Certo, la breccia aperta da Fini a destra va guardata con attenzione. Il presidente della Camera solleva problemi che il centrosinistra ha posto da anni: i rischi del cesarismo berlusconiano, i pericoli per la legalità rappresentati dalle tante leggi ad personam, gli effetti devastanti che potrebbe avere per la coesione sociale un federalismo di marca nordista.

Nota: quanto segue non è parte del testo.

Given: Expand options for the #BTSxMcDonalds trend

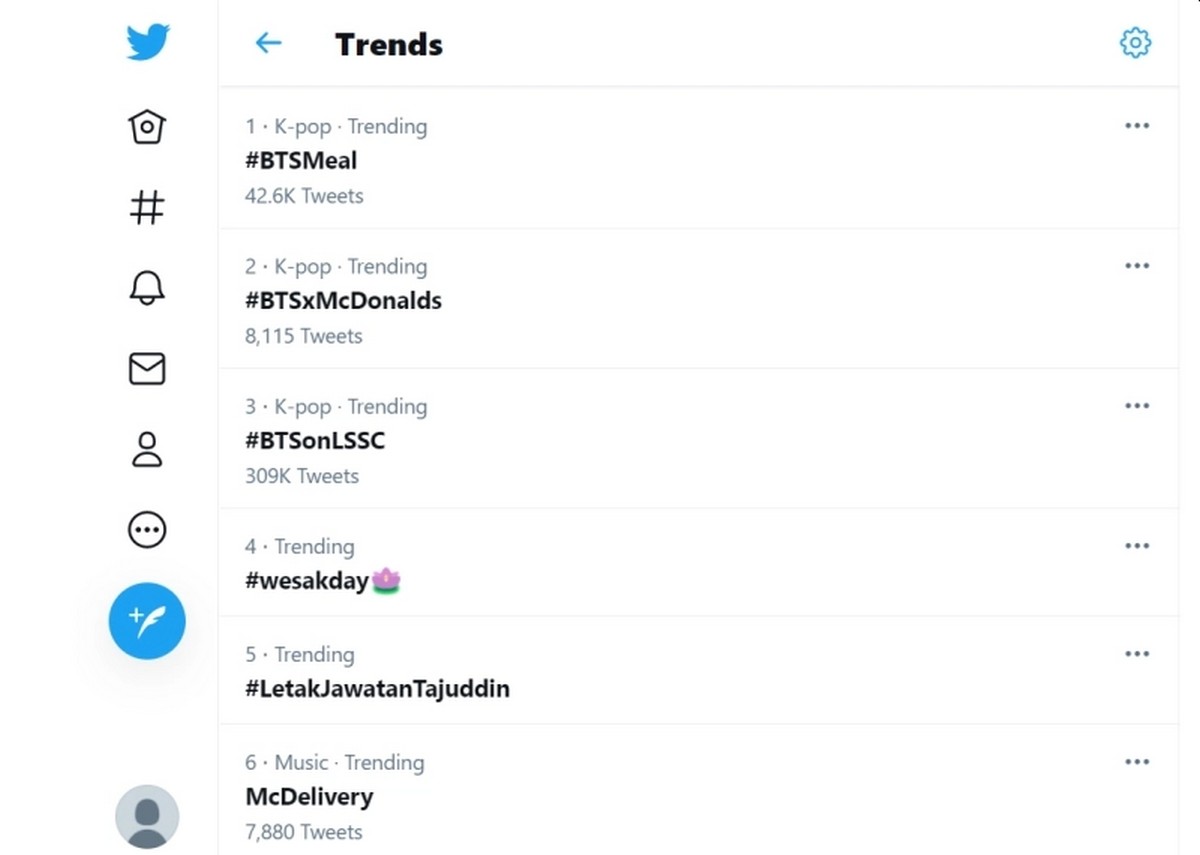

Si tratta di vedere quanto potrà tener fede ai principi enunciati pur restando all’interno del Pdl. Il banco di prova è vicino. Malgrado le affermazioni di Berlusconi, nel suo messaggio in tv per il 25 aprile, la riforma costituzionale si allontana, e con essa il sogno presidenziale del Cavaliere. Ma ci sono altre cose che il premier ha bisogno d’avere presto perché su queste si regge la diarchia con Bossi: da una parte, il federalismo fiscale; dall’altra, la legge sulle intercettazioni, il progetto sulle carriere dei magistrati e tutto quello che serve a mettere Palazzo Chigi al riparo dalle inchieste giudiziarie. Dinanzi alle previste forzature della destra berlusconiana, sarà possibile, per il presidente della Camera, riportare il rapporto tra governo e Parlamento su un piano di maggiore equilibrio? E ancora: che cosa accadrà se Berlusconi, rifiutando ancora una volta la normale dialettica parlamentare, cercherà di rovesciare il tavolo e di andare prima del tempo alle urne? Qui Fini, come terza carica dello Stato, ha un ruolo importante da giocare. Tanto più nelle presenti circostanze, con un presidente del Senato, il suo collega Schifani, che si fa megafono delle richieste berlusconiane.

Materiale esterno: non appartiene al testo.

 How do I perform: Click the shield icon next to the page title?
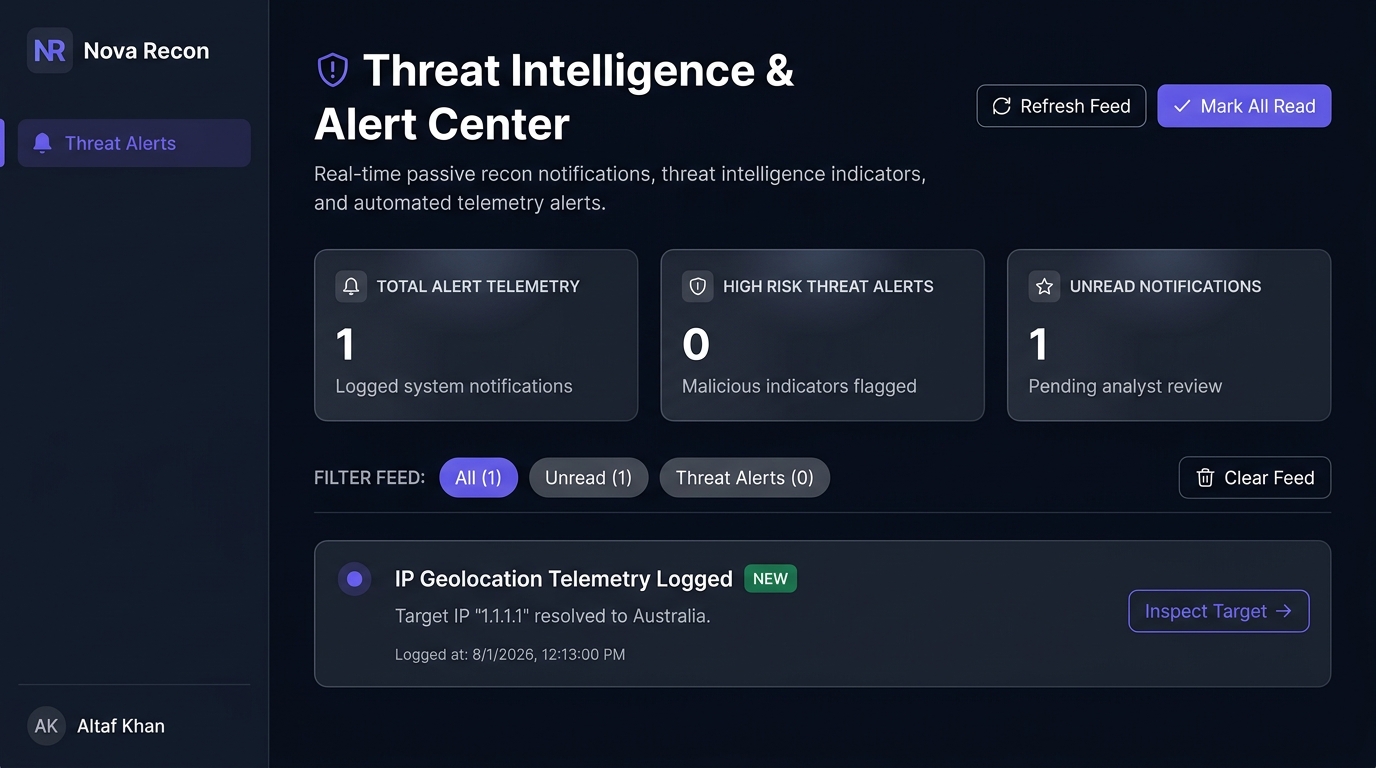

Insomma, siamo appena agli inizi. La lealtà costituzionale del presidente della Camera dovrebbe essere una garanzia. Ma guardiamoci dagli abbracci, dagli ammiccamenti che rivelano antiche nostalgie per l’”inciucio”. Si può dialogare, per difendere i fondamentali di una democrazia costituzionale.

Ma restando avversari e controparte. E bisogna riflettere, finalmente, sui modi per risollevare un centrosinistra frastornato dalle sconfitte elettorali e dalla crisi di fiducia. E’ da quasi vent’anni, ormai, che l’ipotesi di un’alternativa riformatrice, adeguata alle esigenze del Paese, rimane una scatola vuota. Prevalgono i discorsi sulle alleanze, i tatticismi che sono il residuo della vecchia partitocrazia. E si è perso il momento buono per un rinnovamento profondo, capace di coinvolgere le energie che, malgrado tutto, sono presenti. I cultori del “realismo” diranno che si tratta di pura teoria. Ma nessuna svolta è possibile se si lasciano inaridire le spinte vitali, si bloccano la partecipazione e la speranza, si bruciano leader e ipotesi di ricambio. Con quali idee-forza oggi il Pd può recuperare il rapporto con la sua gente, convincere gli indecisi, richiamare l’attenzione degli astensionisti amareggiati e delusi? E’ questo il primo problema se si vuole recuperare il rapporto con il Paese. Certo, è un’impresa difficile, un impegno di lungo periodo. E la crisi del centrodestra potrebbe, invece, bruciare i tempi. Ma la risposta peggiore sarebbe continuare, ancora, a gestire l’ordinaria amministrazione.